Thursday, 7 May 2009

The Rebuilding of Coventry Cathedral

The Cathedral Church of St Michael's in 1839 


The question of the rebuilding of Coventry Cathedral after the war aroused great controversy.  In 'Reconciling People: Coventry Cathedral's Story', Louise Campbell wrote : "During the 1940s, the ruins of the old Cathedral had acquired an enormous significance. It was there that a ceremony was held each November to commemorate the dead of the 1940 blitz..... Open-air services were regularly held in the ruins by Bishop Gorton.....The rubble was cleared from the ruins and grass was laid inside the nave in 1948 to create a garden of remembrance...... In 1941 the government's War Damage Commission had promised funds to build 'a plain replacement'. The proposal to sweep the remains of the old Cathedral away and construct a new cathedral seemed to Gorton and Gibson (the City Architect) a token of faith in the future". However it ignored a strong affection for the ruins in Coventry and many wanted the old cathedral church of St Michael rebuilt, rather than a new cathedral be raised, Sir Alfred prominent among them. Bishop Gorton had successfully opposed the plans for the rebuilding of a traditional cathedral produced by Sir Giles Gilbert Scott and this led lead to the setting up of an advisory committee under Lord Harlech which reported in June 1947.  
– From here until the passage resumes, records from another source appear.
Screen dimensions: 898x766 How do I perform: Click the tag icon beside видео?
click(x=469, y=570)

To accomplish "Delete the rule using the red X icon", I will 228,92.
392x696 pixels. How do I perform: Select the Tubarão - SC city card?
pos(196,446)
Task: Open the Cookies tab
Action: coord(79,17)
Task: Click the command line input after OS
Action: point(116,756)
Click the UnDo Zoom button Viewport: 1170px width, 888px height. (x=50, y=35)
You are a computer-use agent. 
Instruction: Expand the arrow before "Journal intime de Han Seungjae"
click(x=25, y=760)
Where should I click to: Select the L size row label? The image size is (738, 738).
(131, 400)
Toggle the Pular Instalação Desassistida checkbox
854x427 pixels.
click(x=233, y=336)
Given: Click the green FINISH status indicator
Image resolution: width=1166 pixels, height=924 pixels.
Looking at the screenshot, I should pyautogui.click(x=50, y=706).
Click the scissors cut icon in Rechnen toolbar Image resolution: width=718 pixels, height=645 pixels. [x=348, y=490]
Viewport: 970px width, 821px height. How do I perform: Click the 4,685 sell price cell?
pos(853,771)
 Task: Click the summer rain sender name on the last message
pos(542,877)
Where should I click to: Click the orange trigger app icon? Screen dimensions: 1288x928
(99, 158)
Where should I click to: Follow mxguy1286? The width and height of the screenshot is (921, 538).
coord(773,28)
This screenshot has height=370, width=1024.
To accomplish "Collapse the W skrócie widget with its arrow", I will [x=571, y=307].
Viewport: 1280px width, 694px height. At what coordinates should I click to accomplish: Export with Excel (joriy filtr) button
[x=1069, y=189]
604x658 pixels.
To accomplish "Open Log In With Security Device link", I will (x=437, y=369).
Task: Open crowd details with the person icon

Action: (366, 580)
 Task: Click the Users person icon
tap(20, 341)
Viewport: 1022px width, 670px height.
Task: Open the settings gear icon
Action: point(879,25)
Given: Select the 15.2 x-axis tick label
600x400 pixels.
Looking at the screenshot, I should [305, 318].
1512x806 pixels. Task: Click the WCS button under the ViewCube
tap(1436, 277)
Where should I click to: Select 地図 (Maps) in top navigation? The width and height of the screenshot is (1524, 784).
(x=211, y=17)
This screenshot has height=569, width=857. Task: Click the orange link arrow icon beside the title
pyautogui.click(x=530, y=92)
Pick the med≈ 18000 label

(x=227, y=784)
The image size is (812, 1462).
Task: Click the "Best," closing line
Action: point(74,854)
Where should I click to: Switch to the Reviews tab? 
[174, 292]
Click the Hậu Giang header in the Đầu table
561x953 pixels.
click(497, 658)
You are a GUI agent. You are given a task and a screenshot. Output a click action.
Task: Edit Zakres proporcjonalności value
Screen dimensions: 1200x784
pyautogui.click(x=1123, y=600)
Prior to the Harlech Commission's report being published, Sir Alfred, in a letter to the Coventry Evening Telegraph of 22nd January 1947, argued:

"Time and opportunity are given to us to decide the fundamental question: shall the old Cathedral be restored, or must we really build a new and hybrid structure? For what it is worth, my view has always been that restoration is the right course, and I know that many Coventry citizens are of the same opinion.....

Now let us turn to the many advantages of rebuilding the old Cathedral:

It's size was ample. It was rarely crowded except on occasions of the most exceptional kind.

It's beauty was outstanding, and it was recognised throughout the country as one of the most inspiring examples of ecclesiastical architecture.

It was hallowed by centuries of tradition and was closely interwoven with the history of the City, while it holds many sacred memories for thousands of our people.

Italy and France, by the reconstruction of many of their architectural treasures damaged in the two great wars, have already shown us that it is possible to restore old buildings to their original beauty and perfection and what they can do, we can do.

Restoration from its ashes would constitute an outstanding example of British determination to defeat all attempts by our enemies permanently to deprive us of what is most dear to us - while the retention of parts of the ruin, side by side with a new and incongruous structure, would only perpetuate the memory of one of our darkest hours...."



Sir Alfred tried to enlist the support of the Bishop as well as Lord Harlech, and other leading figures but in June 1947, the Commission advocated that the rebuilding be:
- as nearly as practicable on the site of the old St Michael's;
- in the English Gothic tradition
- the architect selected by competition

After protests from the architectural profession, the Gothic proviso was dropped and no stylistic restrictions were introduced in the competition that was announced in 1950.

Basil Spence's design was chosen from the 219 entries. Sir Alfred's papers do not reveal what he thought it, though one can surmise that he would have been astonished. But he was by then 84 and although he was in good health and enjoyed fishing until the day he died (in 1957), and continued to visit the works in Coventry and attend events such as the presentation to apprentices, he would have been spent more of his time at his estate at Dunley. Nevertheless, he contributed a handsome sum to the Reconstruction Committee (£25,000 over seven years). On the consecration of the new Cathedral in 1962, his family donated the 'Eagle' Lectern sculpted by Elizabeth Frink and obtained a beautiful example of one of John Hutton's angels from the great west window, which separates the old Cathedral from the new. [That example was later given to Herry Lawford by Alfred Herbert's granddaughter, June Gracey]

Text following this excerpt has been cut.